Exemptions to Trucking Rules During Coronavirus
According to the FMCSA, none of the usual Hours of Service regulations apply while a driver is engaged with providing direct assistance under the emergency relief exemption. This includes relief from all hours-of-service recordkeeping requirements.
As Autoblog explains, normally, HOS rules permit truckers to drive a maximum of 11 hours within any 14-hour period, and within that 11 hours, a driver can drive for a maximum eight hours consecutively before being required to stop for at least 30 minutes. After that 14-hour period, the trucker must take a 10-hour break, and eight of those 10 hours must be spent in the bunk, ideally sleeping.
Under the new emergency order, qualifying truckers have no daily driving limit but must still take a 10-hour break off-duty after delivering cargo or eight hours after dropping off passengers. Hours worked providing direct assistance under the emergency relief exemption do not count toward the 60/70 hour rule. This rule says drivers may not drive after 60/70 hours on duty in 7/8 consecutive days. A driver may restart a 7/8 consecutive-day period after taking 34 or more consecutive hours off duty.
The original March 13 emergency order also says:
[If] the driver informs the motor carrier that he or she needs immediate rest, the driver must be permitted at least 10 consecutive hours off duty before the driver is required to return to the motor carrier’s terminal or the driver’s normal reporting location. Once the driver has returned to the terminal or other location, the driver must be relieved of all duty and responsibilities and must receive a minimum of 10 hours off duty if transporting property, and eight hours if transporting passengers.

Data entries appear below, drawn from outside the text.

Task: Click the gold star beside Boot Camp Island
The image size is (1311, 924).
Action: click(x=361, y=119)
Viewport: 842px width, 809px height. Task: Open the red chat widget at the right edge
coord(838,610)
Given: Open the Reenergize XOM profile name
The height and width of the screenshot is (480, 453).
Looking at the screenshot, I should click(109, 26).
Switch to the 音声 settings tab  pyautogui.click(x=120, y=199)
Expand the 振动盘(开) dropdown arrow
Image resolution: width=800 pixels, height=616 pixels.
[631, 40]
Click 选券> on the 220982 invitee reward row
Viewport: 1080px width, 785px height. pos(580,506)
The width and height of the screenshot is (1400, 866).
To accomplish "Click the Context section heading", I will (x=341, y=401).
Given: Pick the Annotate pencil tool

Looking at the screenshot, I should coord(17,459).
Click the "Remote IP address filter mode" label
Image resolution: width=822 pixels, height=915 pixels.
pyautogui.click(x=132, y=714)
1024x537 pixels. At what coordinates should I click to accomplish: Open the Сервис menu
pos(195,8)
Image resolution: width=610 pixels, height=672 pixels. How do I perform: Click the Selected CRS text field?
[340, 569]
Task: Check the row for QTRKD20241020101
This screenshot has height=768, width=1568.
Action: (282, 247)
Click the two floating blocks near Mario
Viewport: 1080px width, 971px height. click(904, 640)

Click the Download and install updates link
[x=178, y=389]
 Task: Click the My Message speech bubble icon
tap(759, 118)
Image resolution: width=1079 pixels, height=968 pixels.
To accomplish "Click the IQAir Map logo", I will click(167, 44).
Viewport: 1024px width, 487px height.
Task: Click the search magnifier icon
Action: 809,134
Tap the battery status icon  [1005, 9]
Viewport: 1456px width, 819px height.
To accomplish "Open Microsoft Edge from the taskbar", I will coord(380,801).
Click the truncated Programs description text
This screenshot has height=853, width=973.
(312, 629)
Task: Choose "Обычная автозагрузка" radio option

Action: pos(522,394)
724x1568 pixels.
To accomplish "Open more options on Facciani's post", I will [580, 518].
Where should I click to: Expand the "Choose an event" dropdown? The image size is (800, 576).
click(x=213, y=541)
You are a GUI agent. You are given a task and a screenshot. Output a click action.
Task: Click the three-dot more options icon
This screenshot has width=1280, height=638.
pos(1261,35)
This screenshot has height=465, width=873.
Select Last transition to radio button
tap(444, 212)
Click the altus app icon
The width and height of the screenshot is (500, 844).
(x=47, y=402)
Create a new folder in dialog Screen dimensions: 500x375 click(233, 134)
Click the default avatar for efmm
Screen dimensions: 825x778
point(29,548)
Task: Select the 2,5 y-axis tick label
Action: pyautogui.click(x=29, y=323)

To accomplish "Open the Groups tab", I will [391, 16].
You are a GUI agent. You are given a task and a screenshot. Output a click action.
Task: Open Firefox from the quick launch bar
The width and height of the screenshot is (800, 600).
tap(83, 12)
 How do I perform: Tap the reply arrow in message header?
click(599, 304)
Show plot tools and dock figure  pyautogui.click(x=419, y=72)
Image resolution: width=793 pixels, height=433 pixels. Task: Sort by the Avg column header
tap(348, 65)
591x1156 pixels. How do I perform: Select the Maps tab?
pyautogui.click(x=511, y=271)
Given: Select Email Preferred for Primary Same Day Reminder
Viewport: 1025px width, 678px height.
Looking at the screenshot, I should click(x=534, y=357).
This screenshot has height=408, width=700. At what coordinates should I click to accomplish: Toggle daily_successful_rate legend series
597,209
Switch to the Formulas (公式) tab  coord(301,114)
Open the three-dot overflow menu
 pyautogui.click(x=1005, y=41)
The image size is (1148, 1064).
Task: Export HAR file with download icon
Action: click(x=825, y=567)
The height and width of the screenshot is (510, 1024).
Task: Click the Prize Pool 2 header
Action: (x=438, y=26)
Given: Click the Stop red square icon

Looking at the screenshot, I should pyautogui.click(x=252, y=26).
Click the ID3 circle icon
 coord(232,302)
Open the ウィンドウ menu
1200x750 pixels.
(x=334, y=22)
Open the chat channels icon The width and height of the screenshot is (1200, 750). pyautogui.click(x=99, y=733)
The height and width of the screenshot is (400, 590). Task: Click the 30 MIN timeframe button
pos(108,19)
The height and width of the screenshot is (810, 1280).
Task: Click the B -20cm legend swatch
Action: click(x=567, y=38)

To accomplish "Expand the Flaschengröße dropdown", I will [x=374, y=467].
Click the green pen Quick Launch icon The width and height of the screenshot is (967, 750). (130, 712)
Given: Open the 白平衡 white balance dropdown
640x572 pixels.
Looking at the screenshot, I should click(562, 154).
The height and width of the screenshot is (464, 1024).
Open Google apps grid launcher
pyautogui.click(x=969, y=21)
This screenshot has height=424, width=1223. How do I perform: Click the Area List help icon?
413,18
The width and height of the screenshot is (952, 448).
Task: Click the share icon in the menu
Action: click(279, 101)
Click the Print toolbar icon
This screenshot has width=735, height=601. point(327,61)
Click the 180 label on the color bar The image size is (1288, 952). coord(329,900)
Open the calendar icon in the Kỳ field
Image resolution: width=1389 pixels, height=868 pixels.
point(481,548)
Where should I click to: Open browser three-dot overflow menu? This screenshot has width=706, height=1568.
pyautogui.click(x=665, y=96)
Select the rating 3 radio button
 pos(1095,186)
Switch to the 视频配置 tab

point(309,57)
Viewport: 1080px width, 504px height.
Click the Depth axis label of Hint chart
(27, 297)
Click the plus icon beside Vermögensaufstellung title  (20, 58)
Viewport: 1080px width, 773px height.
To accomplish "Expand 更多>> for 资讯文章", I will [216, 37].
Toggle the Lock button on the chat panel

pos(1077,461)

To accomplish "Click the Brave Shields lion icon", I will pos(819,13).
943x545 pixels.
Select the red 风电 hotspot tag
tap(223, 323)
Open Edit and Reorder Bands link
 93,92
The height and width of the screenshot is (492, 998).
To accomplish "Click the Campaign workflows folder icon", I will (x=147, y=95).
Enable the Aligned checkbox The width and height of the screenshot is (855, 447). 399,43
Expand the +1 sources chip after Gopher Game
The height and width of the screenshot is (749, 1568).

The emergency waivers do not apply to or change:
- Controlled substances and alcohol use and testing requirements
- Commercial driver’s license requirements
- Financial responsibility (insurance) requirements
- Hazardous material regulations
- Applicable size and weight requirements
- Any other portion of the regulations not specifically exempted under 49 CFR § 390.23: Relief from regulations.
Motor carriers or drivers currently subject to an out-of-service order are not eligible for waivers allowed by the emergency declaration until they have met applicable conditions for rescission of the order and it has been rescinded by the FMCSA.